[Given text]:

▽

ST. LOUIS (AP) - A Missouri woman who authorities said schemed with her ex-husband to defraud hundreds of thousands of dollars from insurers with house fires pleaded guilty Thursday for her role in a 2001 blaze that killed the couple's 15-year-old son.

Sandra Kay Bryant, 59, pleaded guilty in federal court in St. Louis to one felony count of aiding and abetting the use of fire to commit mail fraud. Bryant could be sentenced to up to 10 years in prison in June.

Her ex-husband, Steven Kemper, pleaded guilty to the same charge in 2013 and will be sentenced next month.

Investigators said the fire at the family's home in the St. Louis suburb of Florissant killed Zachariah Kemper after he became trapped in the basement he shared with his mother while her mother, Kemper and his lover lived upstairs. All of the adults escaped unharmed.

△

[Stated problem]:
Answer these from the news report above on the Missouri house fire.
(a) How old was the son who died in the 2001 blaze?
(b) In what year did Steven Kemper plead guilty?
(c) In which St. Louis suburb was the family's home?

[Rows]:
▽

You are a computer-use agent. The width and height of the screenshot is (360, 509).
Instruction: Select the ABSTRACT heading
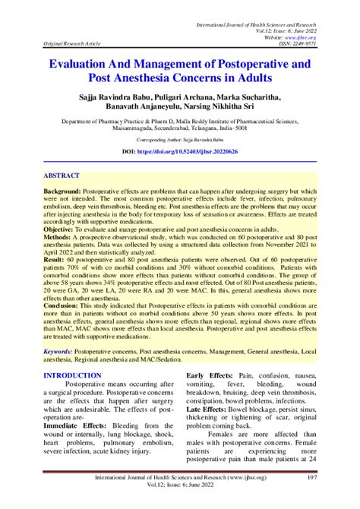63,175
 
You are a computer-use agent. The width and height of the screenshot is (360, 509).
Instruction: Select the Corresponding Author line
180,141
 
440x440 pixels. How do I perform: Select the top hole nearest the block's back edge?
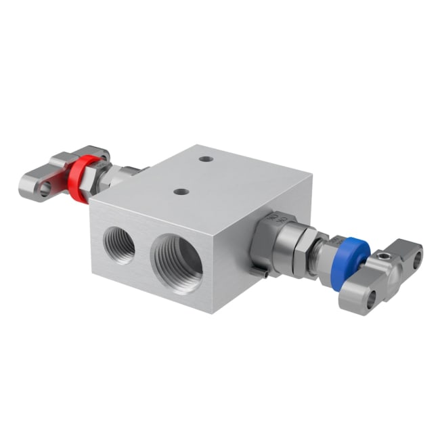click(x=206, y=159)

△
▽

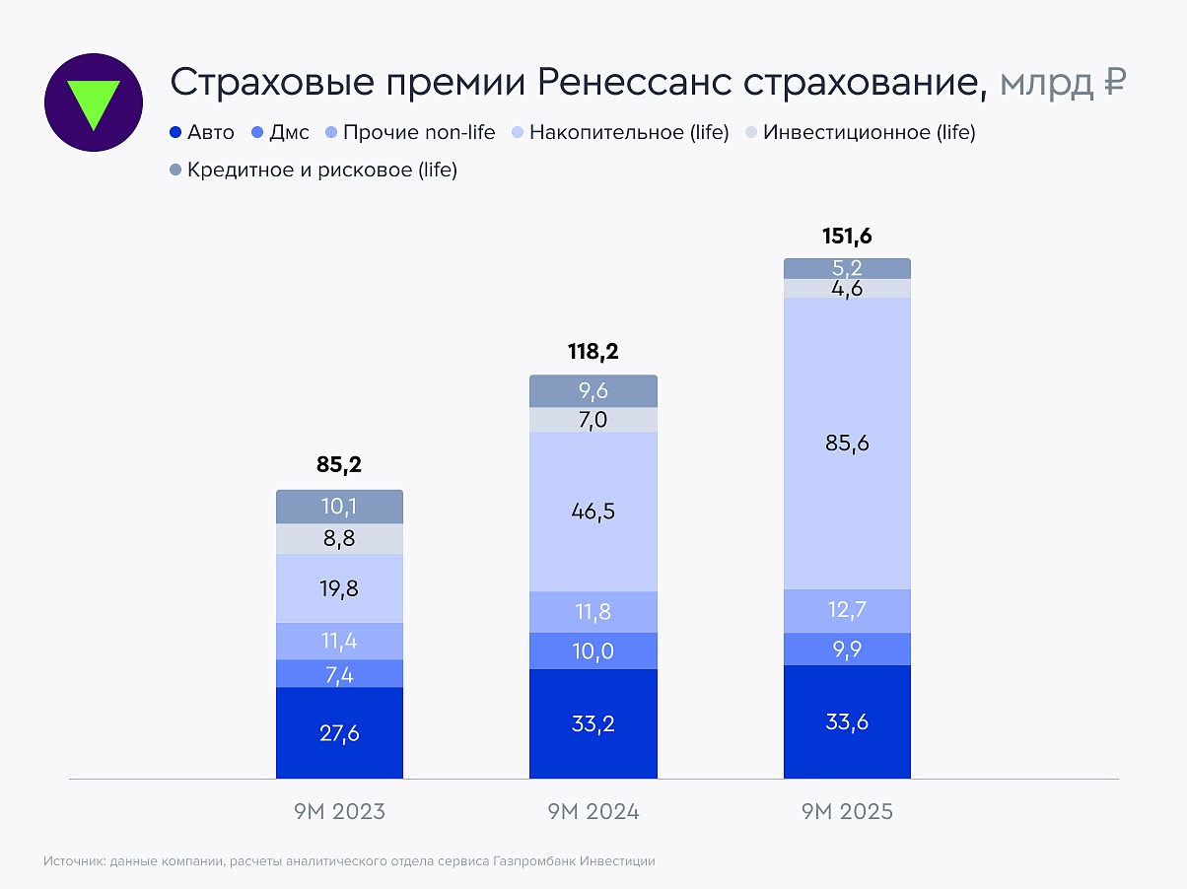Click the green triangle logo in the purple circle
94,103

△
▽

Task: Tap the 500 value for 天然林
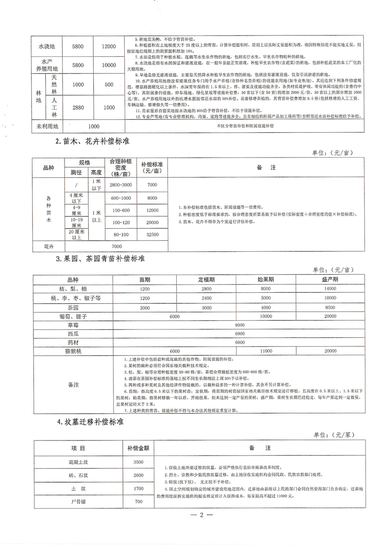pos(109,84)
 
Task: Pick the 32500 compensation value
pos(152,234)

△

[Task answer]:
(a) 15 years old
(b) 2013
(c) Florissant